Piastri sounds like he knows which side of that fence he’s been on. “I’ve been driving exactly the same as I have all year,” he said. “These last couple of weekends, the car or the tyres or something has required a different way of driving, and I’ve just not really gone to that.”
For Mexico, then, Sunday doubled as a live-fire test session. Limit the damage, probe the edges, bank some answers for the next one. “If I’ve made some progress, I’ll be happy,” he shrugged. Happy is relative when your garage-mate is spraying champagne.

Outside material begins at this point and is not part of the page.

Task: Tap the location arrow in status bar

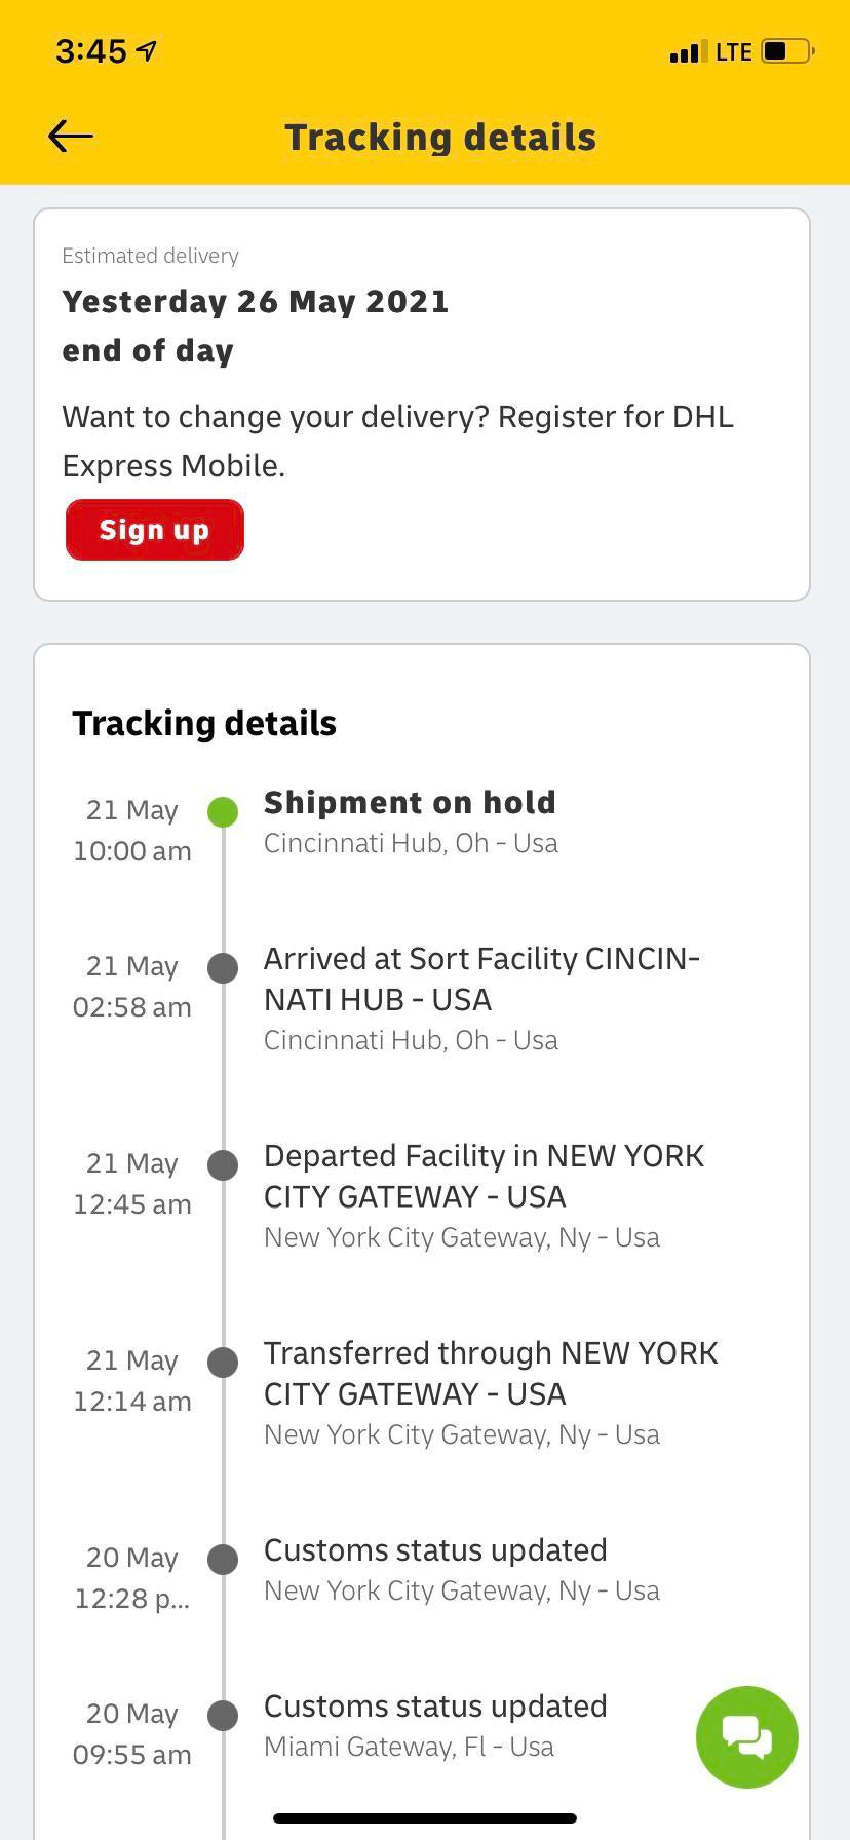Action: pos(147,51)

It’s a small sample size, but a familiar pattern might be brewing: Norris looks ruthless on tracks where adhesion is a suggestion, not a guarantee. He’s been able to “dial into that,” as Piastri put it, with the kind of feel that separates the very good from the very stubborn. Piastri, by contrast, tends to build a lap like a watchmaker, precise and repeatable. That’s won him a lot of Sundays this year. But when the grip falls away, the watch needs a different movement.
Before anyone writes the crisis headline, he’s not. “It’s important to remember for the other 19 races, the way I’ve been driving has been working pretty well,” he said. “It’s more about adding some tools to the toolbox rather than reinventing myself.”

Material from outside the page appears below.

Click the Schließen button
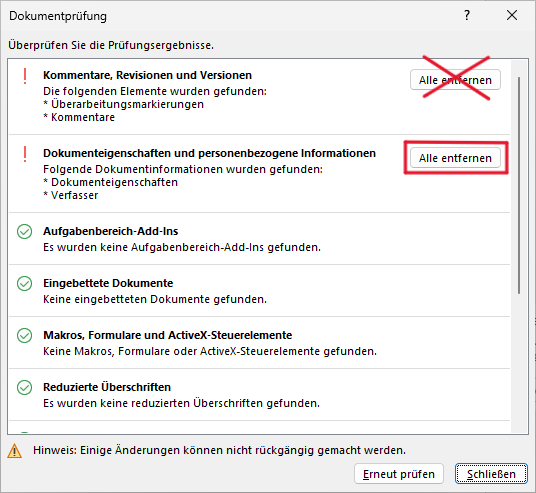536x493 pixels. coord(491,474)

The scoreboard adds some spice. After Zandvoort, Piastri held a 34-point cushion at the top. That’s evaporated to one. Max Verstappen, ever opportunistic, has started to influence the maths again, which means every misstep in papaya now pays double for Red Bull.
There’s also the elemental frustration of uncertainty. Drivers can live with being beaten by an upgrade. They don’t love being beaten by an invisible switch in their own technique. McLaren’s debriefs have reportedly found no smoking gun, so the next fixes are human: brake shapes, throttle maps, how hard you lean on rotation in the mid-corner, where you accept the slide and where you snuff it out. None of that reads well on a timing screen, but it wins or loses you tenths when the track won’t give you anything for free.
The calendar, unhelpfully, keeps the pressure on. Mexico was one of the slipperiest races of the year. Las Vegas, with its polished streets and nighttime temperatures, isn’t far behind on the slipperiness scale. If Piastri’s “tools” are going to arrive, now would be convenient.
The good news? He’s transparent, which usually means he’s already halfway to solving it. The cadence of his post-race comments didn’t feel like a driver lost in the setup labyrinth. It felt like someone who’s recognized the trend, tried a few uncomfortable fixes in real time, and is prepared to keep leaning into them until they stick.
“I tried a few things, trying to change things up a bit,” he said. “Once we analyse if it’s effective or not, that’ll hopefully help see some progress. The car’s not changed in a while now, so it’s nothing to do with the car.”
Call it a strange lull. It’s also the exact kind of crescendo you want from a title fight between teammates: one driver on a heater, the other digging for an answer with a world championship on the line. If Piastri finds the grip — or finds a way to stop caring that it’s not there — this swings back just as quickly as it swung away. If he doesn’t, the kid who looked so serene after Zandvoort may find himself fending off orange on both sides: papaya in-house, and a charging Red Bull in the background.
Either way, Las Vegas is going to tell us plenty about how adaptable this championship really is — and how fast Oscar Piastri can add a new tool to an already sharp set.